The current understanding of the catalytic mechanism of nanozymes relies heavily on molecule simulations and empirical judgments by researchers. However, the catalytic mechanisms may vary across different material systems. The development of interpretable ML models holds the potential to unveil unified descriptors of nanozyme activity, leading to the discovery of activity laws governing nanozymes. While the Michaelis–Menten equation has been utilized in nanozyme research, the differences between nanozymes and natural enzymes may necessitate the development of more tailored kinetic equations. Gao et al. proposed a microkinetic equation for POD-like activity on the material surface, which outperformed the Michaelis–Menten equation.46 Interpretable ML models could aid in deriving microkinetic equations for various nanozyme activities, offering a more accurate representation of catalytic mechanisms. Interpretable ML models have the potential to provide microkinetic equations specific to different nanozyme activities, potentially replacing or updating the traditional Michaelis–Menten equation. This shift could result in a more nuanced and accurate representation of the catalytic mechanisms of nanozymes.

5.3 ML for complex nanozyme systems

The exploration of nanozymes has introduced increasing complexity into research systems.
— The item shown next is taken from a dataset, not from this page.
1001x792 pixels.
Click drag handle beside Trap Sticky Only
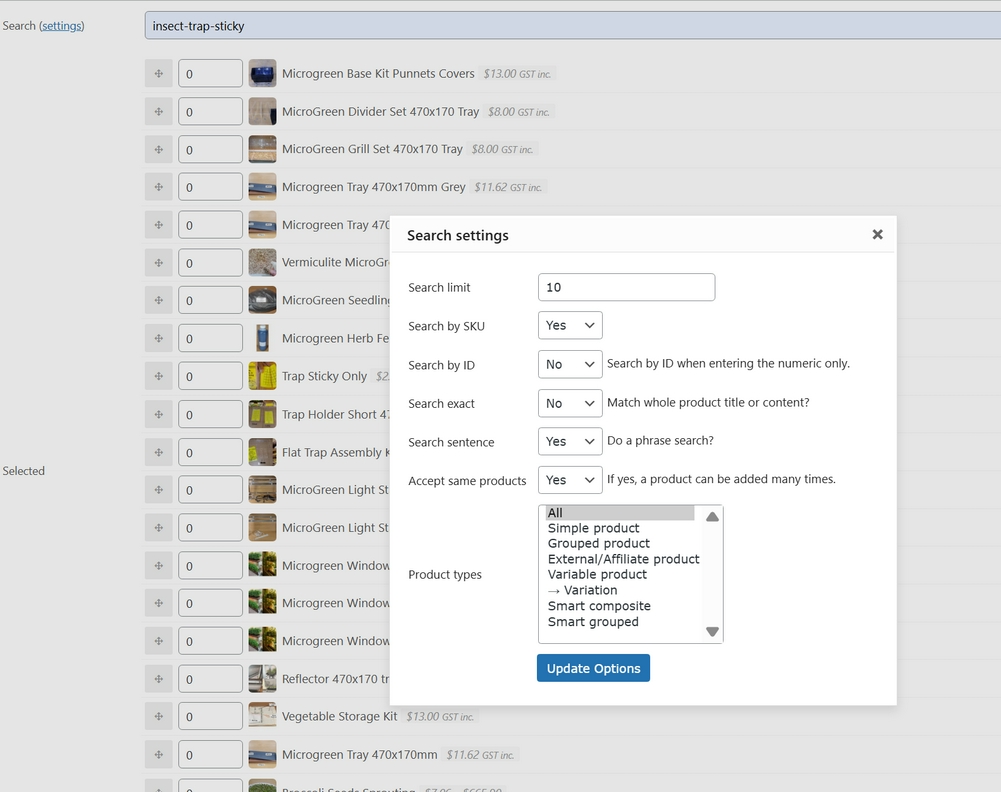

This complexity arises from both the intricate material systems of nanozymes and their diverse application environments. On the one hand, complex material systems like heterojunctions and high-entropy alloys may feature numerous defects and intricate electronic structures. They may even harbour a multitude of multiple catalytic active sites, giving rise to phenomena such as active site migration during catalytic reactions. On the other hand, nanozymes find applications in varied environments, ranging from extreme pH conditions to the complex biological milieu within the human body. Environmental factors and substance interferences can impact the catalytic reactions of nanozymes. This interference includes substrate adsorption competition and alterations to the reaction pathway, leading to changes in the catalytic activity of nanozymes.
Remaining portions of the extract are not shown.